I got over it a bit, but after that shit day at college, I didn't want to go back. I didn't know where I wanted to go. I started scratching my arms again, and stopped sleeping and eating properly. I've been smoking far too much as well (me and Kim have promised to help each other to stop when we see each other on the 30th) but haven't even been worried about it, because I couldn't see the point in not smoking.

Then it was December. Mum's birthday, Dad being useless, thinking about seeing everyone. I've been swinging between (what I consider) mania and deep depression, sometimes in the same day. I was so sick of it - it's exhausting, and I think unless you get major mood swings, you can't even realise. I know that sounds crap, but it's not like just waking up and feeling a bit shit, and then getting over it. Last week I had a nosebleed in my sleep, then nearly fainted, then at college had a fit of hysteria laughing at something, then fell asleep on my desk - if you're trying to tell me that's normal, then fine, but the concern people showed me at college showed me it probably isn't.

I told Kathryn all this. She said she wanted to re-screen me for 'the usual suspects' and asked me if I'd read anything which might be useful. I said I'd like to be screened for OCD as no one has ever taken me seriously when I've mentioned this. She suggested cyclothymia, bipolar, generalised anxiety disorder, social anxiety disorder, and health anxiety disorder, as well as unipolar depression. We're going to test for all of them, and see which scores are highest, and concentrate on that. It might mean changing meds, but it probably won't (unless I'm severely clinical for bipolar obviously, but I think that's really unlikely).

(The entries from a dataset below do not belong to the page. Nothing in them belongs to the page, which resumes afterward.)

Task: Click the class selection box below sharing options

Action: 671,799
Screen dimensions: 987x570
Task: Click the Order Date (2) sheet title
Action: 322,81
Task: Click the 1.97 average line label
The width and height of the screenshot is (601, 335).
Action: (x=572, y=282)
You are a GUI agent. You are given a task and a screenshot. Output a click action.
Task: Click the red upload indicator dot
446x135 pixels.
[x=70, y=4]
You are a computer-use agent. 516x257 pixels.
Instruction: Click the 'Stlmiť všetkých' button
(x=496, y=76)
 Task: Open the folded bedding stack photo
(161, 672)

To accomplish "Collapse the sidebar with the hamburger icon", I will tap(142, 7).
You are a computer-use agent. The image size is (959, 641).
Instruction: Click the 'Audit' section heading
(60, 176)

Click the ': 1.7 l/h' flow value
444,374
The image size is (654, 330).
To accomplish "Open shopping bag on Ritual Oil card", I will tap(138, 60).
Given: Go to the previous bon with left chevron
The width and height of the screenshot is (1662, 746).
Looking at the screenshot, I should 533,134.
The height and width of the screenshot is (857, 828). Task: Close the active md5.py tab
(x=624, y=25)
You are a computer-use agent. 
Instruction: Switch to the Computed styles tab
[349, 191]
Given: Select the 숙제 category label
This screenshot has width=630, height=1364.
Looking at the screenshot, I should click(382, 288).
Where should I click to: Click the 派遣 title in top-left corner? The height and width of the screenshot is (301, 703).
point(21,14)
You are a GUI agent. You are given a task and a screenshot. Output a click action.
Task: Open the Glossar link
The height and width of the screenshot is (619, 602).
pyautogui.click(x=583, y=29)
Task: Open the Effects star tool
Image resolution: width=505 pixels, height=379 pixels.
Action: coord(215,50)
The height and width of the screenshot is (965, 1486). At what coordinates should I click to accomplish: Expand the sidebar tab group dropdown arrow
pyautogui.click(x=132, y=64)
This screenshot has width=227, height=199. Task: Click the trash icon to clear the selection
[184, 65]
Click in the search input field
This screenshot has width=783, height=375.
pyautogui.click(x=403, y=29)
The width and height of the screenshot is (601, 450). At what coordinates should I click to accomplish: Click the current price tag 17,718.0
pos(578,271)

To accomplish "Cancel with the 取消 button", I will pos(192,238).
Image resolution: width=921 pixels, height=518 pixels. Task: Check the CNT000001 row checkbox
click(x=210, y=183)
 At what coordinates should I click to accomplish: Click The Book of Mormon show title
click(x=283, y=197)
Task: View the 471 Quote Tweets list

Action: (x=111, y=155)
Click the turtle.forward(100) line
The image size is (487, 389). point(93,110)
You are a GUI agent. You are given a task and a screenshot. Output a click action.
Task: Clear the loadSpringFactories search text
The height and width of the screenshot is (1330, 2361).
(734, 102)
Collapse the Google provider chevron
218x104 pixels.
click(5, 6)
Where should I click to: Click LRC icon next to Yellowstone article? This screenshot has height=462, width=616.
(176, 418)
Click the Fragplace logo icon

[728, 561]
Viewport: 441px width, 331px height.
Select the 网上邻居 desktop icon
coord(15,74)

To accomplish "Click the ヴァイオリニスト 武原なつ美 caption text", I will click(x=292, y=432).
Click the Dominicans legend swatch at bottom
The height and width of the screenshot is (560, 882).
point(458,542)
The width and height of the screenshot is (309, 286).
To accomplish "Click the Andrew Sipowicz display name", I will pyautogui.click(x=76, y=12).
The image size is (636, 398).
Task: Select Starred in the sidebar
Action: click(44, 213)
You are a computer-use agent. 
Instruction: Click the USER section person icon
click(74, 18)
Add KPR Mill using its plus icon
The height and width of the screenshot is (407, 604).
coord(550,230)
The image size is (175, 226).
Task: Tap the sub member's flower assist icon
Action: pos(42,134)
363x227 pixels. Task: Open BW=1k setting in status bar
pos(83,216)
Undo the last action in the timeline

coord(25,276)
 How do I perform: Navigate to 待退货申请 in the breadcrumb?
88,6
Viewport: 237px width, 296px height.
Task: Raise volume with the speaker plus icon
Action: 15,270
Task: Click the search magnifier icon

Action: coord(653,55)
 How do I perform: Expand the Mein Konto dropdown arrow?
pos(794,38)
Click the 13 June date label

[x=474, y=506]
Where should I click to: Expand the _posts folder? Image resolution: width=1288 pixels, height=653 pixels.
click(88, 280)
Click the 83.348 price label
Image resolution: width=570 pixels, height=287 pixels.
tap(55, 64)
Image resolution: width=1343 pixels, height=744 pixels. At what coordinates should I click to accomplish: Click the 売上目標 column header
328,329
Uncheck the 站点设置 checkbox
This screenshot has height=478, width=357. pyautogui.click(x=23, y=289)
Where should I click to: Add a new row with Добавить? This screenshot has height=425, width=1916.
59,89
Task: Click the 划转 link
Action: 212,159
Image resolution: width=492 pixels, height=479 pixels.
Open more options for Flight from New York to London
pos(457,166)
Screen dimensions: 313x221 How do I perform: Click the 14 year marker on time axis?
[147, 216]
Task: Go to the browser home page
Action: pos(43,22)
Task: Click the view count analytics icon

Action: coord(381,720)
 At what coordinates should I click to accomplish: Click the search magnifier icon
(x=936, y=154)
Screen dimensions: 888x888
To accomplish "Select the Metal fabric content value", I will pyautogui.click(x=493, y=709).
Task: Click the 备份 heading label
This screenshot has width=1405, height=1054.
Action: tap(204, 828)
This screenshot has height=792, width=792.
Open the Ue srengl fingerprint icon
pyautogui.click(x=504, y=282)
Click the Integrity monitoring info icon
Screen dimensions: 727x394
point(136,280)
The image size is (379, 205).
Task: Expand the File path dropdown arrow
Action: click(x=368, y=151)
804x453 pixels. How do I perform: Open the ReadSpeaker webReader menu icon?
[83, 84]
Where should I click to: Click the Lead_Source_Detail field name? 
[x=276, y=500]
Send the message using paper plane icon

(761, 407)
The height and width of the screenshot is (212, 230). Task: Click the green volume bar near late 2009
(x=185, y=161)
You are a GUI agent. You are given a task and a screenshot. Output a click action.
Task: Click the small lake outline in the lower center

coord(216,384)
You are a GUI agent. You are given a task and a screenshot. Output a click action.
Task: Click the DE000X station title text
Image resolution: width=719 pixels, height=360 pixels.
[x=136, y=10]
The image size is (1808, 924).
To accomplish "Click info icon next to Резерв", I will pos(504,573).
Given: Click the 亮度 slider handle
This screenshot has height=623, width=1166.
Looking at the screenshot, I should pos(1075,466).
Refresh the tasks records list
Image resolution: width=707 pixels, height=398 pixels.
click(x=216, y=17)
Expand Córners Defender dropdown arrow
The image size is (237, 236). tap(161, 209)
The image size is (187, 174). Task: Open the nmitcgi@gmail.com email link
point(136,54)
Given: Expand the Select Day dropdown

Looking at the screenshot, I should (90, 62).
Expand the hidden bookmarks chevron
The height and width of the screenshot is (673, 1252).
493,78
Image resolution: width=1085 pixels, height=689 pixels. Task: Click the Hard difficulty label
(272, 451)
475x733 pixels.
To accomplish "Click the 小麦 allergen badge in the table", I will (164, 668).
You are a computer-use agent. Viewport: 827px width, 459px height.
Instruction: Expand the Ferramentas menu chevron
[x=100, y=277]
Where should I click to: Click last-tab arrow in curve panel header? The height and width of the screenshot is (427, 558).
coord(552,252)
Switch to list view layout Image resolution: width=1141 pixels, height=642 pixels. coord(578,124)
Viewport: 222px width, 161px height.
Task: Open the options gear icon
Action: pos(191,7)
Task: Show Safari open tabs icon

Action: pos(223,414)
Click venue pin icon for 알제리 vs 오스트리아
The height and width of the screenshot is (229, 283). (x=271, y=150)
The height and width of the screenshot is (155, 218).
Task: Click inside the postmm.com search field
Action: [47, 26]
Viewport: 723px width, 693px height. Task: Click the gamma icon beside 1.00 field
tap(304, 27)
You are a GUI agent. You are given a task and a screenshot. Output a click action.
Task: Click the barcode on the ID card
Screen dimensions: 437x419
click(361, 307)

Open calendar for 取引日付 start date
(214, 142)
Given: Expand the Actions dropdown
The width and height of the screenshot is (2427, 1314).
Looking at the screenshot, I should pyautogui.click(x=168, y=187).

She also wants to try 'mindfulness CBT' and 'DBT' as she's concerned that cognitive therapy isn't good for me any more, as it feeds in to the obsessional thoughts I have.We started a bit of mindfulness CBT and it seemed OK. She mentioned 'compassion CBT', which made me cry just from her explaining it. She seems as keen to get to the bottom of what's wrong with my brain as I am, because I was desperately distressed on Friday and she didn't want to refer me back to secondary mental health as they are utter shite.

She also dropped the bombshell that we only have 5 more sessions together. Fuck knows what happens after those then.

So basically I'm feeling much better than I did before talking to her. Maybe we'll finally get to the bottom of what's wrong with me?